Find out more: inheritance tax thresholds – calculate how much tax may be due on your estate
The personal allowance – the amount you can earn before you pay income tax – will rise to £11,500 in 2017/18. The government estimates this will take around 1.3 million people out of paying income tax altogether.
Meanwhile, the amount you can earn before you pay higher-rate (40%) tax is also shifting, as detailed in the table below.
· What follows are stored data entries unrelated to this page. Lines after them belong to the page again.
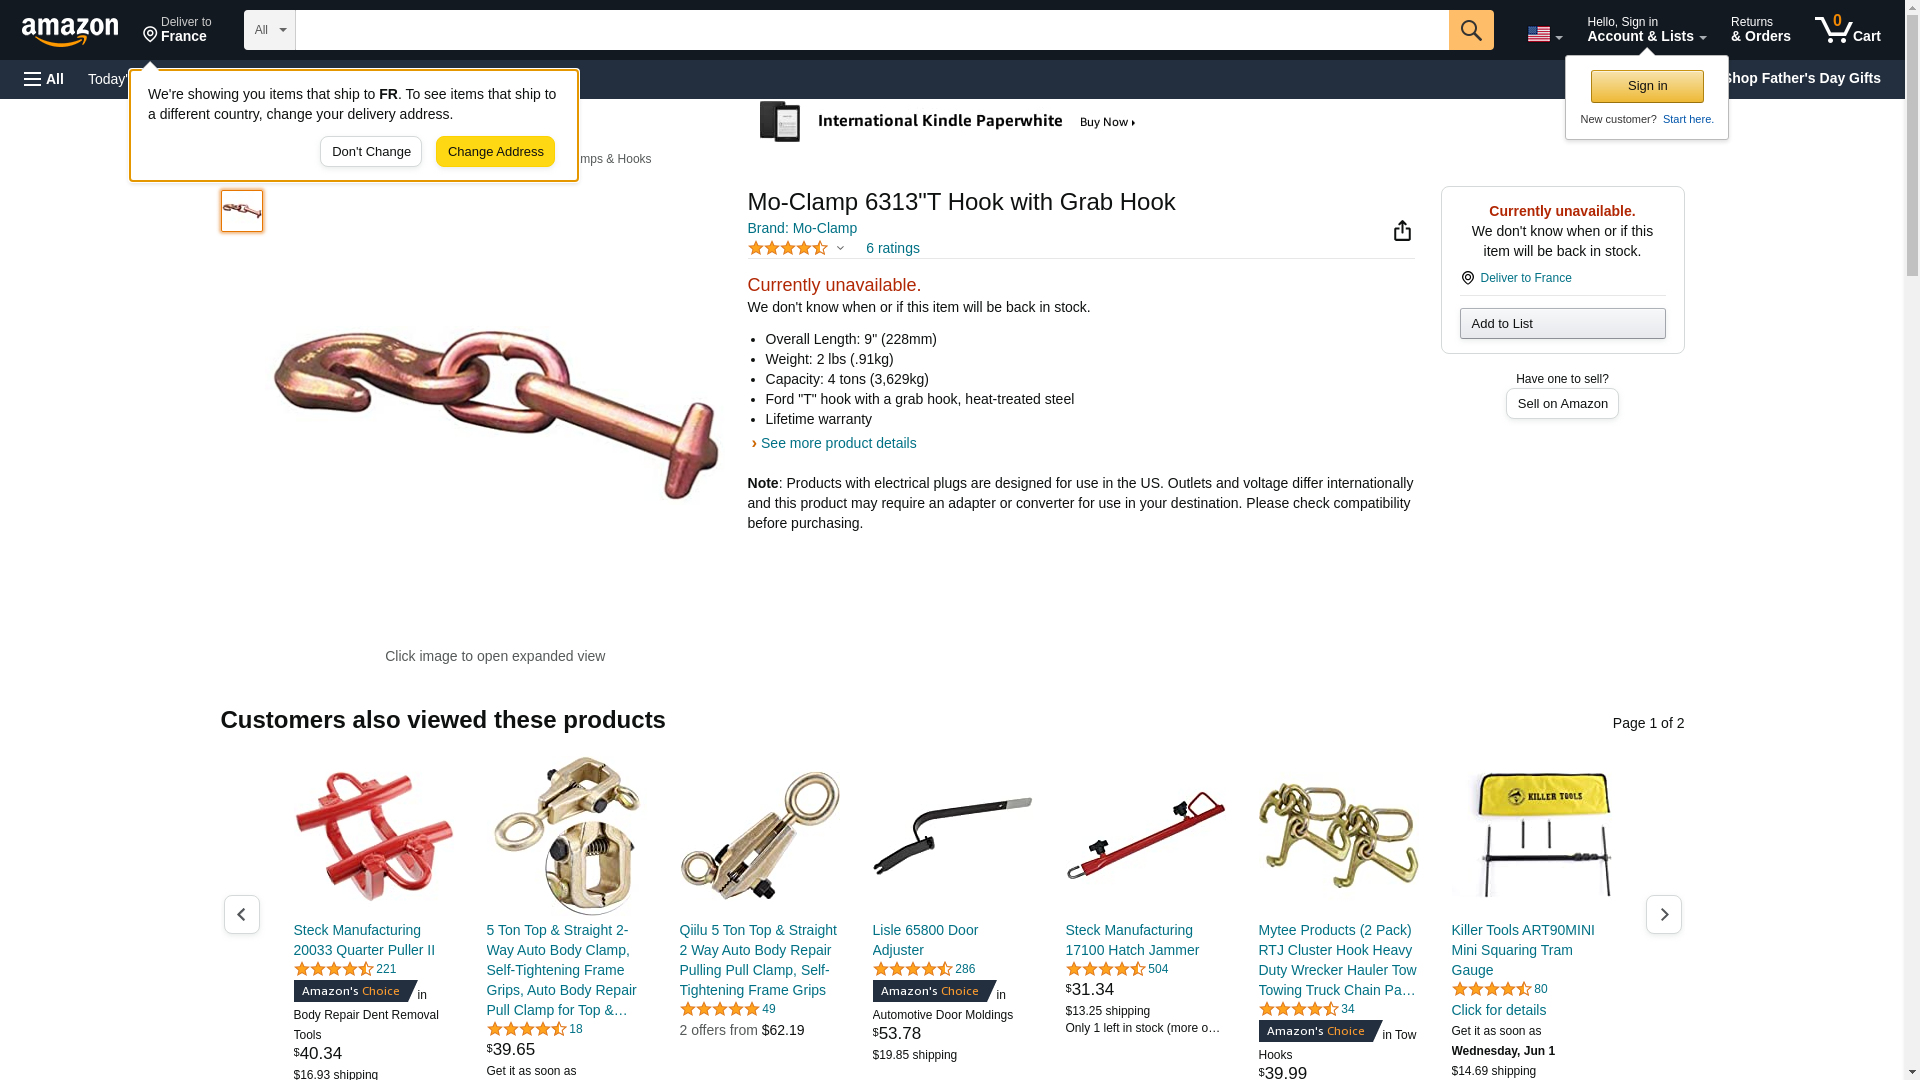Click the search magnifier button
The image size is (1920, 1080).
point(1470,30)
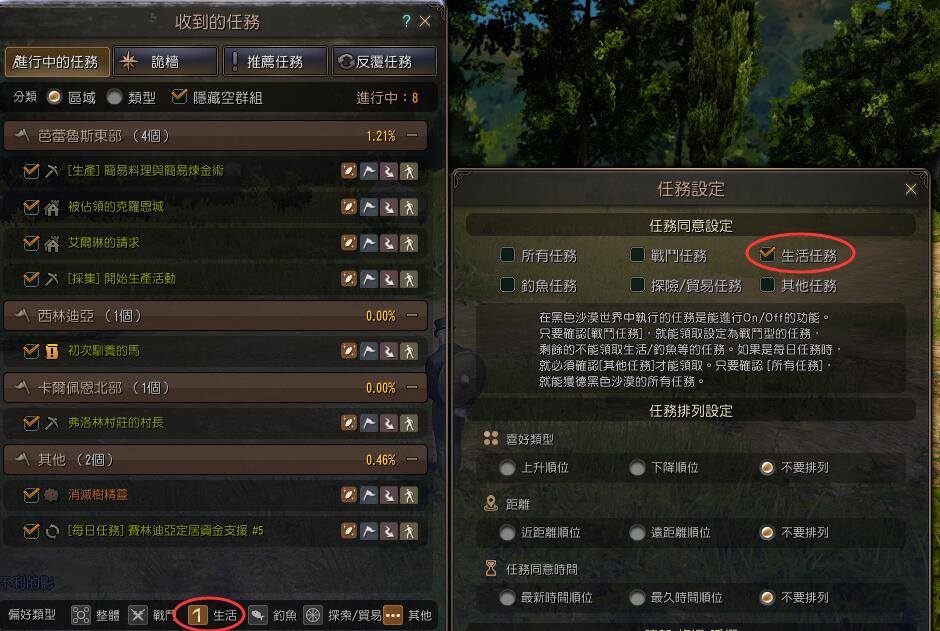Select the combat crossed-swords preference icon
The height and width of the screenshot is (631, 940).
point(138,615)
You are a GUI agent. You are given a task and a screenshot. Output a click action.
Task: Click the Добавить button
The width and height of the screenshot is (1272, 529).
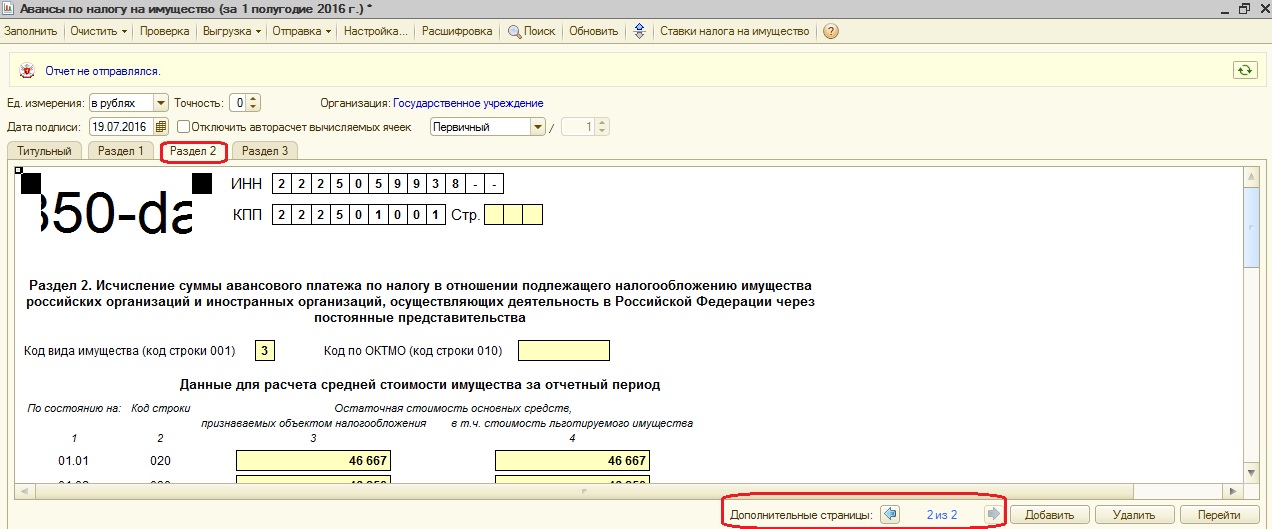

|Basic-rate threshold (20%)||£11,001 to £43,000||£11,501 to £45,000|
|Higher-rate threshold (40%)||£43,001 to £150,000||£45,001 to £150,000|
|Additional-rate threshold (45%)||£150,000+||£150,000+|
Find out more: tax-free income – learn about other available allowances
Buy-to-let tax relief
The amount of tax relief that buy-to-let landlords can claim on mortgage interest will be tapered from the start of the upcoming tax year.
Currently, landlords can deduct the cost of the mortgage interest they pay from their rental income when they calculate their taxable profits. The table below shows how it currently works for a higher-rate taxpayer.
|Amount of rental income earned||Amount of mortgage interest paid||Taxable profit||Tax at 40%||Profit after tax|
However, landlords will face significantly larger tax bills over the next four years, as they’ll steadily lose the ability to deduct mortgage interest from their rental earnings. From 6 April this year, they’ll only be able to deduct 75%, reducing to nothing by 2020/21.
Instead, a new tax credit of 20% can be claimed on the amount of mortgage interest a landlord pays.
Using the same scenario above for a higher-rate taxpayer earning £5,000 in rental income a year, see how this could increase a landlord’s tax bill.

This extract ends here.